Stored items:
----------------
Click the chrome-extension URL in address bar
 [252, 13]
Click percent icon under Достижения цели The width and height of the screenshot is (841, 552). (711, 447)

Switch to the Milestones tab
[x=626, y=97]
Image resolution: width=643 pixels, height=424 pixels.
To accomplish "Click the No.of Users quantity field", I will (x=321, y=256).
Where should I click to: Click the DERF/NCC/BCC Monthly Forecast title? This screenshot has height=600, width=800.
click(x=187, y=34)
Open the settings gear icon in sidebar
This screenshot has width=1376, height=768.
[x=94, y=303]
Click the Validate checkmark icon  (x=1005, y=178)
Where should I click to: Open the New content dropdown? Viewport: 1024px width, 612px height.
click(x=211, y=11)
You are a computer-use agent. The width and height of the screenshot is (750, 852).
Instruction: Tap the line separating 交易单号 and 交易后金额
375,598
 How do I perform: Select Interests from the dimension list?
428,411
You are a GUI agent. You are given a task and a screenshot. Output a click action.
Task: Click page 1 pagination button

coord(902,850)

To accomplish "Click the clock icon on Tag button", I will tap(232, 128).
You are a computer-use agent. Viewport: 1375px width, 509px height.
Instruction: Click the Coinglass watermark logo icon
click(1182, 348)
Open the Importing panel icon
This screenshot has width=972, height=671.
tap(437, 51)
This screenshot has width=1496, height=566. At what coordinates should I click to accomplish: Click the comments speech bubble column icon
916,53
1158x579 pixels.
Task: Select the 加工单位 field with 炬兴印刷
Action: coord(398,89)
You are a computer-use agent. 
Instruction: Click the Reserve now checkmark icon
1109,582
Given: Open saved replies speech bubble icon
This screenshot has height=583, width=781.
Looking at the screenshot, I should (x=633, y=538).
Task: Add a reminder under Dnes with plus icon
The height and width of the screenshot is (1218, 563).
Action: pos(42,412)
----------------
Each record above should be returned exactly as written.

Written response
Click the chrome-extension URL in address bar
 [252, 13]
Click percent icon under Достижения цели The width and height of the screenshot is (841, 552). (711, 447)

Switch to the Milestones tab
[x=626, y=97]
Image resolution: width=643 pixels, height=424 pixels.
To accomplish "Click the No.of Users quantity field", I will (x=321, y=256).
Where should I click to: Click the DERF/NCC/BCC Monthly Forecast title? This screenshot has height=600, width=800.
click(x=187, y=34)
Open the settings gear icon in sidebar
This screenshot has width=1376, height=768.
[x=94, y=303]
Click the Validate checkmark icon  (x=1005, y=178)
Where should I click to: Open the New content dropdown? Viewport: 1024px width, 612px height.
click(x=211, y=11)
You are a computer-use agent. The width and height of the screenshot is (750, 852).
Instruction: Tap the line separating 交易单号 and 交易后金额
375,598
 How do I perform: Select Interests from the dimension list?
428,411
You are a GUI agent. You are given a task and a screenshot. Output a click action.
Task: Click page 1 pagination button

coord(902,850)

To accomplish "Click the clock icon on Tag button", I will tap(232, 128).
You are a computer-use agent. Viewport: 1375px width, 509px height.
Instruction: Click the Coinglass watermark logo icon
click(1182, 348)
Open the Importing panel icon
This screenshot has width=972, height=671.
tap(437, 51)
This screenshot has width=1496, height=566. At what coordinates should I click to accomplish: Click the comments speech bubble column icon
916,53
1158x579 pixels.
Task: Select the 加工单位 field with 炬兴印刷
Action: coord(398,89)
You are a computer-use agent. 
Instruction: Click the Reserve now checkmark icon
1109,582
Given: Open saved replies speech bubble icon
This screenshot has height=583, width=781.
Looking at the screenshot, I should (x=633, y=538).
Task: Add a reminder under Dnes with plus icon
The height and width of the screenshot is (1218, 563).
Action: pos(42,412)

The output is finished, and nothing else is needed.